Дело в том, что Туз, первый и единственный ее любовник, в ее критические дни к ней не притрагивался…

Безотчетно, повинуясь порыву, она положила голову на плечо пареньку. Тот искоса на нее поглядел – неуверенно, уклончиво, но почти с симпатией. Через несколько минут внизу, среди впадин холма, метрах в двухстах от них, проглянул тот самый каменный домишко, который им был нужен.

Маленькое белесое сооружение, с ближней стороны не имевшее окон, кто-то словно нарочно поставил вкривь на неровном же пятачке; крыша его осыпалась, небольшая дверь была притворена. Импульсивно Мариулина прянула вперед, словно желая кинуться к Червонному Тузу, который, конечно же, уже ждал ее, готовый, как всегда, осыпать поцелуями на утлой хромоногой кровати. Но тут чужие руки остановили ее на месте, сразу несколько голосов о чем-то спрашивали по-немецки.

«Да, да, это здесь», – пробормотала она, совсем растерявшись. Потом вдруг начала вырываться, глаза ее расширились, в них было изумление и ужас. «Ма! Ма-а-а!» – позвала она, обернувшись. Ища взглядом мать, она расплакалась, как маленькая девочка. Только через некоторое время она услышала голос матери – та тоже звала ее: «Мария! Мариетта!»

Голос матери доносился из какой-то совсем близкой, но неопределенной точки, из скопления солдат, державших обеих в окружении; вся их группа при этом стремительно спускалась по крутому склону прямо к домику. Фонари, снабженные световыми заглушками, шарили в темноте, но никаких часовых в окрестностях домика обнаружено не было, а единственные звуки, которые они слышали, были звуками их собственных шагов. Настороженно, с автоматами наизготовку, немцы частью рассыпались по окружности оливковой рощи, двое или трое зашли за домик, остальные встали против двери. С задней стороны единственное окошко домика было распахнуто; один из немцев с фонарем в руке заглянул внутрь и придирчиво все осмотрел, держа руку на гранатах, подвешенных к поясному ремню и бормоча какие-то свои комментарии; в это самое время остальные пинками и прикладами стали выбивать дверь. В ослепительных лучах фонарей внутренность этой лачуги предстала необитаемой и запущенной. По полу была рассыпана солома, сгнившая от дождей, заливавших пол через открытое окно; из постельных принадлежностей там имелась только металлическая кроватенка без матраца и одеяло; одна ножка отсутствовала, и вместо нее была подложена стопка кирпичей. Кроме того, рядом на полу лежала железная сетка, а за ней волосяной матрасик – тоненький, мокрый от дождя. На матрасике валялась дырявая фляга, а на полу – отломанная ручка от оловянной ложки; на гвозде висел кусок материи, явно оторванный от рубашки и забрызганный чем-то черным – было похоже, что им бинтовали рану. Больше ничего не было, никаких признаков оружия или провианта. Единственным предметом, указывавшим, что совсем недавно здесь кто-то жил, была куча не совсем еще высохшего дерьма в углу, водруженная тут Тузом и его товарищами в ознаменование полного презрения к тем, кто захочет их разыскать – так иногда делают ночные грабители рядом со взломанным ими сейфом.

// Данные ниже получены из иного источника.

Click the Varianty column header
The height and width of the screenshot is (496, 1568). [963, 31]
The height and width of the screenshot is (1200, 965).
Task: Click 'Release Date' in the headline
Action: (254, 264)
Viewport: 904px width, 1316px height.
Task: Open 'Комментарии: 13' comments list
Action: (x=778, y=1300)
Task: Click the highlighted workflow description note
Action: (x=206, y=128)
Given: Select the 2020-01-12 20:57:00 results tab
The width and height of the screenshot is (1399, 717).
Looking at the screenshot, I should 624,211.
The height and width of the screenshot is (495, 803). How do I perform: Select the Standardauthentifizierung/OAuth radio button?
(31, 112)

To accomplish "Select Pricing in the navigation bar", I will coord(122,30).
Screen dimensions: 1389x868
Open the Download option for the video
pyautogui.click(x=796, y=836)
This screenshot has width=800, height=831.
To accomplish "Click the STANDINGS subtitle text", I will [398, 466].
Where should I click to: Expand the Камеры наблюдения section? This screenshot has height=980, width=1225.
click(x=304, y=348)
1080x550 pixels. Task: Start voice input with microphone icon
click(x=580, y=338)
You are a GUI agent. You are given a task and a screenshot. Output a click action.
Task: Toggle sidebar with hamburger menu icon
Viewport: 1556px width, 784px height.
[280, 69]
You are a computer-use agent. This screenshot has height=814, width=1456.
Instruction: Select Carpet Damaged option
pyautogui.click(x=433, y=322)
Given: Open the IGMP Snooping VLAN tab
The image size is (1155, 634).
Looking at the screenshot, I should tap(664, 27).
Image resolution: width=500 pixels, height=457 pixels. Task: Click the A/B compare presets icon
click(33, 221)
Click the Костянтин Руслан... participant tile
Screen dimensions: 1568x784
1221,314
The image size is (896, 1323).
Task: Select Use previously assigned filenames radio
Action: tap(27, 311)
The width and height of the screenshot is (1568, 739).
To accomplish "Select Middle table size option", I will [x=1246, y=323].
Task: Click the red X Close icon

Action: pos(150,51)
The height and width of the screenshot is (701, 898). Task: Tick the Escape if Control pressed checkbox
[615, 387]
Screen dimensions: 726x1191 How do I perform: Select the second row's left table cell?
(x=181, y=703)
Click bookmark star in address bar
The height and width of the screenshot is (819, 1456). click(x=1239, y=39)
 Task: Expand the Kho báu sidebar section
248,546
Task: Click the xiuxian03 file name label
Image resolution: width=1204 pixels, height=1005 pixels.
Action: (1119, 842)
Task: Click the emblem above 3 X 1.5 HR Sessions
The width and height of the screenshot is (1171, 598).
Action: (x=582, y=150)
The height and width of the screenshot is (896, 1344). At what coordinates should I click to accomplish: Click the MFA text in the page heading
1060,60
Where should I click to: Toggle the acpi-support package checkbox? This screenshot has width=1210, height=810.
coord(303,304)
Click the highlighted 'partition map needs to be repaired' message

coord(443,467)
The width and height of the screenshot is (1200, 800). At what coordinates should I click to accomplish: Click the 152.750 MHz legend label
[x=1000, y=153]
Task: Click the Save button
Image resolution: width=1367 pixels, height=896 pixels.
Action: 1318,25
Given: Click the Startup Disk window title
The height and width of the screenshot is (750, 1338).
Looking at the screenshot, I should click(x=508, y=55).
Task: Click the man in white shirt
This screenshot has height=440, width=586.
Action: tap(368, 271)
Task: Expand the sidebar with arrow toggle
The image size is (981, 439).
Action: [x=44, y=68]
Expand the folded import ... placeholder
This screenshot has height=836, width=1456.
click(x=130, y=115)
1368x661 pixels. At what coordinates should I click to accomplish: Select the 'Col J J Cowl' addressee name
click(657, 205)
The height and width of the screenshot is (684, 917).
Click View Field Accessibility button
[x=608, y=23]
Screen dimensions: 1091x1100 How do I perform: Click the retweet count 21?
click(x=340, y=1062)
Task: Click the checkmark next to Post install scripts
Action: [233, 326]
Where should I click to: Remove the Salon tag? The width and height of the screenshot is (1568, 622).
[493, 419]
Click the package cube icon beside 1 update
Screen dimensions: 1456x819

Кроме того на стенах, сырых и грязных, можно было прочесть довольно свежие еще огромные надписи, сделанные углем: «ДА ЗДРАВСТВУЕТ СТАЛИН», «ГИТЛЕР КАПУТ!», «ДОЛОЙ НЕМЕЦКИХ ПАЛАЧЕЙ». А на наружной стене этой халупы к предыдущей фашистской надписи «ПОБЕДИМ!» было добавлено: «НО НЕ ВЫ, А МЫ» – совсем свежее и очень большими буквами.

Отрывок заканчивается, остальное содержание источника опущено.